- [Trecho para leitura]:
════════════════
Em função das mais de 40 milhões de pessoas em situação de desemprego aberto ou oculto no Brasil, está em debate no interior do governo a proposta de Renda Brasil ou Renda Cidadã, como medida assistencial substitutiva do Bolsa Família. O governo está dividido em relação à medida, dentre outras razões porque, aparentemente, o segmento mais poderoso da coalização golpista (o grande capital), vetou a proposta. Aprovada ou não dentro do governo, a proposta indica a intenção no referente à questão social: concessão de um benefício mínimo para os mais pobres, combinada com a extinção sistemática de direitos históricos dos trabalhadores (como abono salarial, 13º salário e outros).
Há cerca de um mês o governo apresentou a proposta de custeio do Renda Brasil/Renda Cidadã, que envolveria recursos do FUNDEB e de precatórios, com evidentes reflexos sobre o financiamento da educação no Brasil. O governo parece ter recuado da ideia, em função de divergências internas. Mas, desde 2016, era relativamente fácil prever que os golpistas iriam atacar a educação pública como um todo, inclusive no nível fundamental. Recentemente membros do governo falaram em congelamento de aposentadorias, desta vez incluindo também pensões. A ideia inicial era congelar todos os níveis de aposentadorias, porém, em função da reação mesmo dentro do governo, a proposta passou a ser de congelamento nos benefícios superiores a um salário mínimo.
════════════════
- [Complete o seguinte]:
1. Reproduza fielmente a passagem do texto sobre o Renda Brasil que se inicia com as palavras "Há cerca de" e se encerra com "um salário mínimo.".
2. Prossiga o texto sobre a proposta do Renda Brasil, começando imediatamente após a última frase apresentada.

- [Listagem fornecida]:
════════════════
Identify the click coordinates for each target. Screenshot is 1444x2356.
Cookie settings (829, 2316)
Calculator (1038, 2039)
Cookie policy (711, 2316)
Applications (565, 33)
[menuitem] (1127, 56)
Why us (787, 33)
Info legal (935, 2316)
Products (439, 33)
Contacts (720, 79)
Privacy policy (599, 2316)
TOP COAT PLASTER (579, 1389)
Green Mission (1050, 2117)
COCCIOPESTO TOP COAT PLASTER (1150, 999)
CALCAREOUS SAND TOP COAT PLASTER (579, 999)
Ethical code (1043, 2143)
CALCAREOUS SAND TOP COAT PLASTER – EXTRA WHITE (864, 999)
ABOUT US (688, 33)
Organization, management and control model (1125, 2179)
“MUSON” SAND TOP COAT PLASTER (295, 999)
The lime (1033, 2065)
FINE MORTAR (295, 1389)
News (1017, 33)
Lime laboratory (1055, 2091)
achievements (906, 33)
════════════════
- [Respostas das tarefas]:
1.
Há cerca de um mês o governo apresentou a proposta de custeio do Renda Brasil/Renda Cidadã, que envolveria recursos do FUNDEB e de precatórios, com evidentes reflexos sobre o financiamento da educação no Brasil. O governo parece ter recuado da ideia, em função de divergências internas. Mas, desde 2016, era relativamente fácil prever que os golpistas iriam atacar a educação pública como um todo, inclusive no nível fundamental. Recentemente membros do governo falaram em congelamento de aposentadorias, desta vez incluindo também pensões. A ideia inicial era congelar todos os níveis de aposentadorias, porém, em função da reação mesmo dentro do governo, a proposta passou a ser de congelamento nos benefícios superiores a um salário mínimo.

2.
Os tempos não estão para brincadeiras. Surgiu recentemente (ou ganhou visibilidade) um movimento intitulado Convergência Brasil, formado por grandes empresários, defendendo um Projeto de Lei que prevê a destinação de 30% dos recursos arrecadados com privatizações e com a economia advinda de uma Reforma Administrativa para o programa de renda básica que está sendo proposto pelo governo. Empresários sem nenhum compromisso com o desenvolvimento do país, lutando para privatizar empresas estratégicas para o Brasil, fundamentais sobre todos os pontos de vista, com a desculpa de destinar uma esmola para as multidões de desesperados que brotam no país. São figuras completamente sem escrúpulos, que defendem a privatização da Caixa, Banco do Brasil, Petrobras, Correios, a serviço de uma articulação internacional, que conspira contra o Brasil. É mistura de crueldade, oportunismo e picaretagem do empresariado brasileiro, que apoiou em massa o golpe de 2016, seguindo uma orientação “vinda de cima” e visando melhorar suas condições de assalto ao Estado.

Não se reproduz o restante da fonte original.